● DESCRIPTION OF THE TASK
Return every line of the material below that contains the string "width", treating uppercase and lowercase as different.

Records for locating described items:
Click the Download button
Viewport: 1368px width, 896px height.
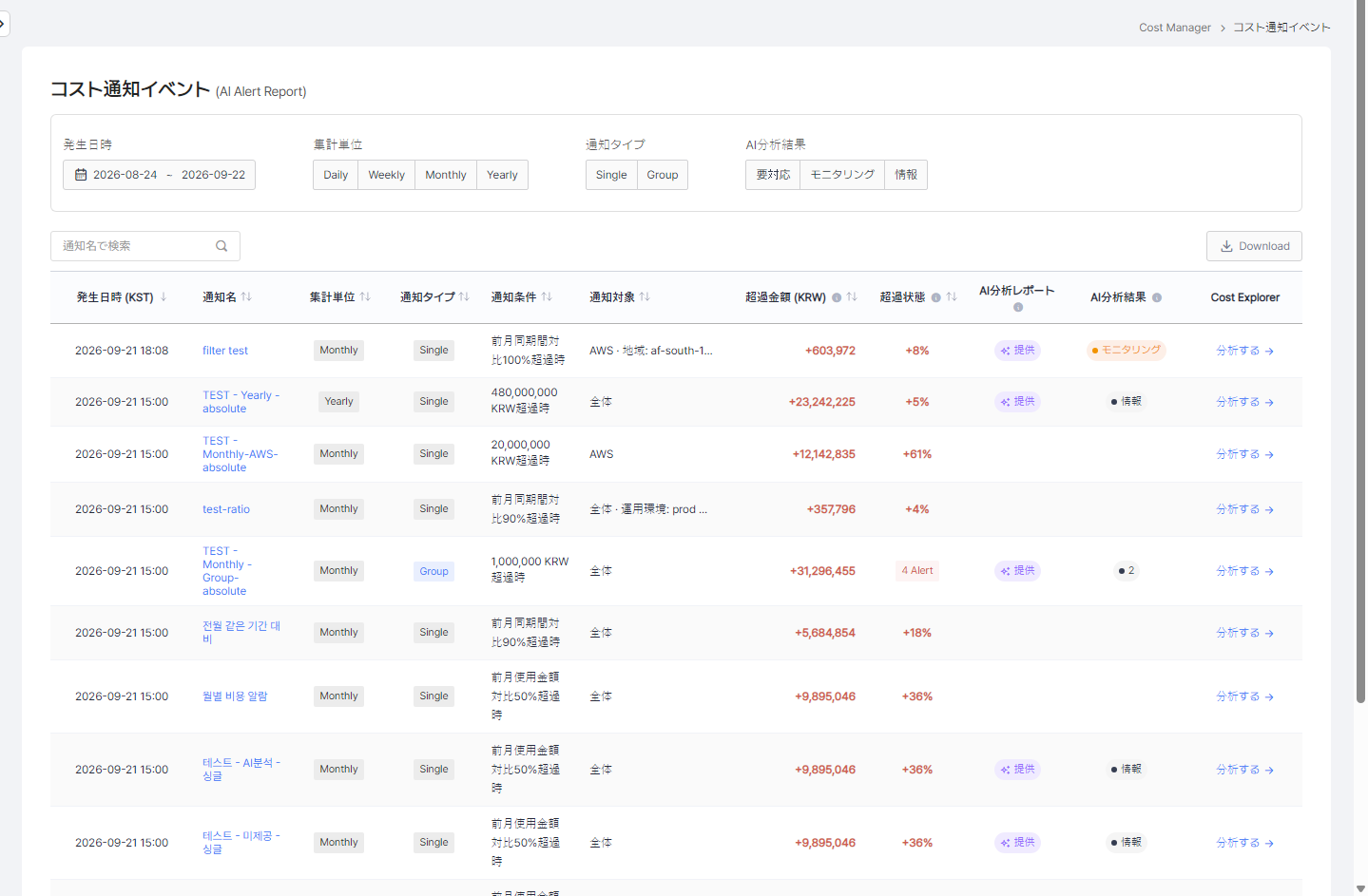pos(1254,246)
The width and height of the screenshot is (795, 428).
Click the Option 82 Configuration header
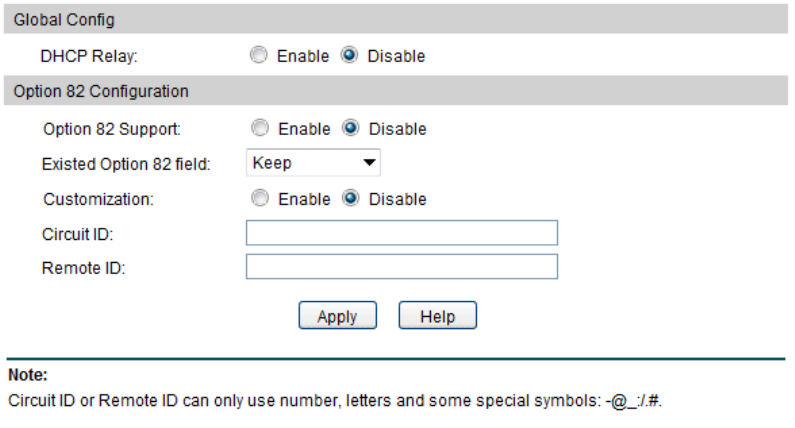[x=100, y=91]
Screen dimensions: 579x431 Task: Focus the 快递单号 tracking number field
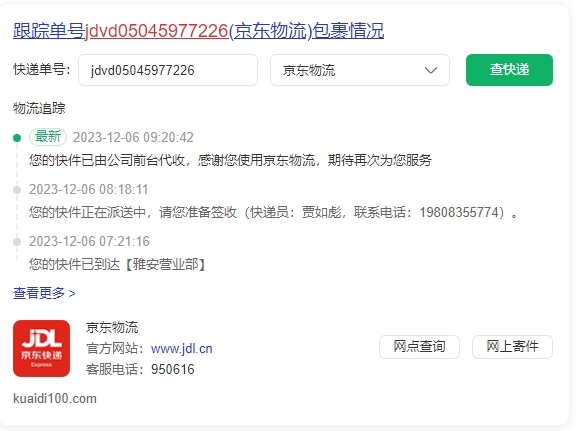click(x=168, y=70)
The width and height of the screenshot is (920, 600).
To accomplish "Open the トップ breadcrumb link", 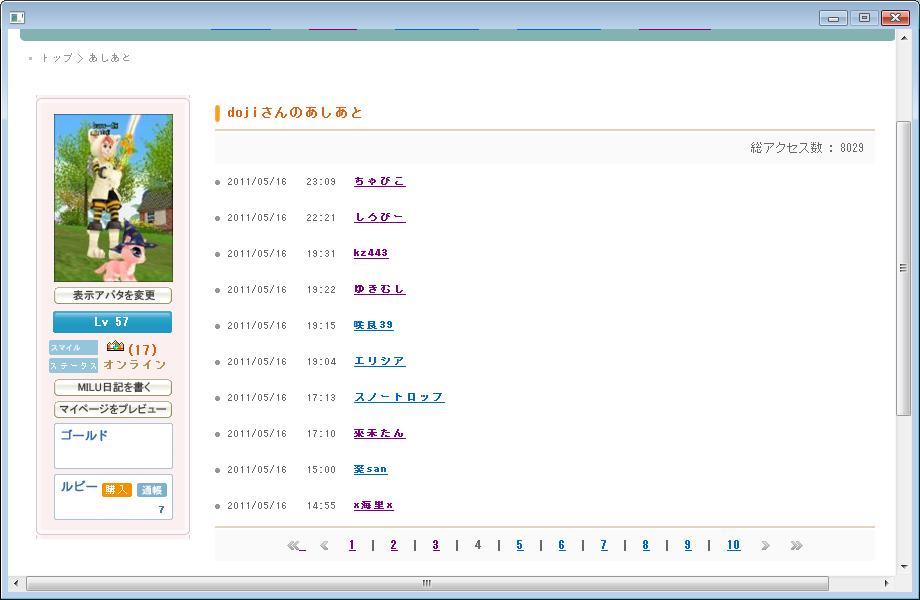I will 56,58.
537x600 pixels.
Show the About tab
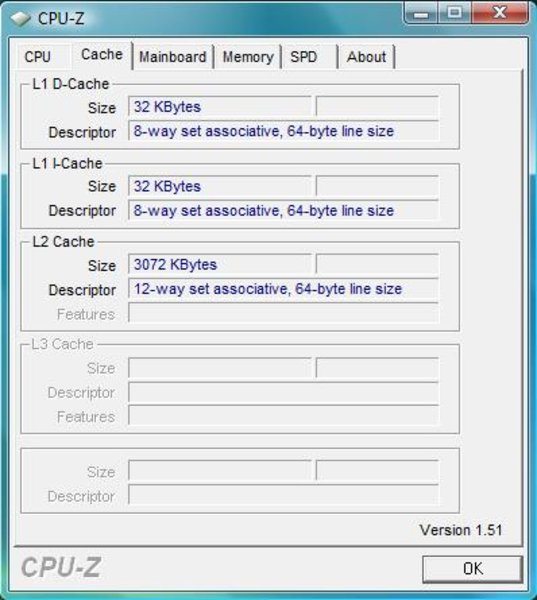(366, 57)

● COMPLETE OUTPUT
Viewport: 1368px width, 896px height.
The width and height of the screenshot is (795, 428).
The width and height of the screenshot is (920, 600).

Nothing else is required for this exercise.